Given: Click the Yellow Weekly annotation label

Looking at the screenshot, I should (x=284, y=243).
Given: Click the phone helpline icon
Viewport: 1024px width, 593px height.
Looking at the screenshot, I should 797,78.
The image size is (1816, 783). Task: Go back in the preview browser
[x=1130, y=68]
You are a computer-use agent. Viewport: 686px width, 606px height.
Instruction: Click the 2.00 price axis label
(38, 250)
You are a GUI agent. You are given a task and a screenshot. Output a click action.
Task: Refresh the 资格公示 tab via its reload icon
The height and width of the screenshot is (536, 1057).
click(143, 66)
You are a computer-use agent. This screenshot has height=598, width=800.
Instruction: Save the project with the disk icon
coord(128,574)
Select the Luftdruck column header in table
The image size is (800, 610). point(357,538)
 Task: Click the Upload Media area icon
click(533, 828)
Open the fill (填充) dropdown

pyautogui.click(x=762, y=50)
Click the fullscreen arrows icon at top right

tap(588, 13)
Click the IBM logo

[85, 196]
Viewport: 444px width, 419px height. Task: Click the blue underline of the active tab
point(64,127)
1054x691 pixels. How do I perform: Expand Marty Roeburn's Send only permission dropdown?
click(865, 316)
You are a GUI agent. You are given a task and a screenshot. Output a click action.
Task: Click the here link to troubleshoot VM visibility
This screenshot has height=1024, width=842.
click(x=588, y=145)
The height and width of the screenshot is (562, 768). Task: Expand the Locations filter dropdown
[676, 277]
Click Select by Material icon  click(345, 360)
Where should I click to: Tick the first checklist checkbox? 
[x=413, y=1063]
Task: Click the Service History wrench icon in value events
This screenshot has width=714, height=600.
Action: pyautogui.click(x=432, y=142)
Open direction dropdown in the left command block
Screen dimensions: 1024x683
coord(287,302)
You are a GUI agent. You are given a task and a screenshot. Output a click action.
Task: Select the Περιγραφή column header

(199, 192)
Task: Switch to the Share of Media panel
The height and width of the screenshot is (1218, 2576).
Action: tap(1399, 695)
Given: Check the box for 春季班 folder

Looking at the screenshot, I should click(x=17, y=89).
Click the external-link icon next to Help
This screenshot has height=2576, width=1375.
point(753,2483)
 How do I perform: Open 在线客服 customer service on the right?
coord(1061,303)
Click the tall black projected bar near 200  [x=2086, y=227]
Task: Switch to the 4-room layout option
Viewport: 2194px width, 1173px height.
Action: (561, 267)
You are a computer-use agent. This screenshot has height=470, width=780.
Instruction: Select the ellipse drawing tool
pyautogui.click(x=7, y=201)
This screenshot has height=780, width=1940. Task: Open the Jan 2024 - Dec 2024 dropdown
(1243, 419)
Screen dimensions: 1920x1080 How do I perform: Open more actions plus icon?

----

- Aim -
Copy the data from the line containing "Click the fullscreen arrows icon at top right" through the line containing "click(865, 316)", renaming "dropdown" to "menu" and leaving everything else the same.

- Final result -
Click the fullscreen arrows icon at top right

tap(588, 13)
Click the IBM logo

[85, 196]
Viewport: 444px width, 419px height. Task: Click the blue underline of the active tab
point(64,127)
1054x691 pixels. How do I perform: Expand Marty Roeburn's Send only permission menu?
click(865, 316)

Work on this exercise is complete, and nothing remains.